Majelis Keselamatan Negeri Sabah Larang Kapal Pengangkut Ikan Asal Nunukan Masuk Wilayahnya
Majelis Keselamatan Negeri Sabah, Malaysia melarang masuknya kapal-kapal kayu pengangkut ikan asal Nunukan ke wilayah Sabah.
Laporan Wartawan Tribun Kaltim, Niko Ruru
TRIBUNNEWS.COM, NUNUKAN - Majelis Keselamatan Negeri (MKN) Sabah, Malaysia melarang masuknya kapal-kapal kayu pengangkut ikan asal Nunukan melalui jalur pelayaran tradisional ke wilayah Sabah.
Kepala Dinas Perhubungan Komunikasi dan Informatika Kabupaten Nunukan, Petrus Kanisius mengatakan, larangan tersebut efektif berlaku sejak Senin (24/10/2016).
"Saya sudah terima suratnya dari MKN. Kapal-kapal ikan kita nggak boleh masuk sekarang," ujarnya, Rabu (26/10/2016).
Dia mengatakan, surat tersebut bukan hanya ditujukan kepada nelayan dari Indonesia.
"Larangan yang sama berlaku untuk Filipina dan Thailand," ujarnya.

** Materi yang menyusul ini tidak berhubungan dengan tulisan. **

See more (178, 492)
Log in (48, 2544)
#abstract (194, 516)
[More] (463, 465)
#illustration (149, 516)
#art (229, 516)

Sebelumnya pada April lalu, Malaysia juga melarang masuknya kapal-kapal kayu pengangkut barang asal Nunukan.
Belakangan setelah dua bulan kemudian, pemilik kapal kayu diberikan kelonggaran dengan syarat-syarat yang ketat.
Muhammad Rezky, seorang pedagang mengatakan, meski membuka kembali jalur perdagangan Nunukan-Tawau dengan membolehkan masuknya kapal kayu, otoritas Negara Bagian Sabah menerbitkan aturan disertai biaya tinggi.
Kapal-kapal yang masuk harus bertambat di pelabuhan internasional yang konsekuensinya pada kenaikan harga.
Dia mengungkapkan, biasanya saat bertambat di pelabuhan tradisional mereka hanya membayar biaya RM 1.500 atau sekitar Rp 5.100.000 dengan kurs RM1 sama dengan Rp 3.400.
"Kalau sekarang biaya tambat dan ongkos lain di pelabuhan internasional mencapai RM 8.000. Ini akal-akalan Malaysia untuk mengambil keuntungan sepihak," ujarnya.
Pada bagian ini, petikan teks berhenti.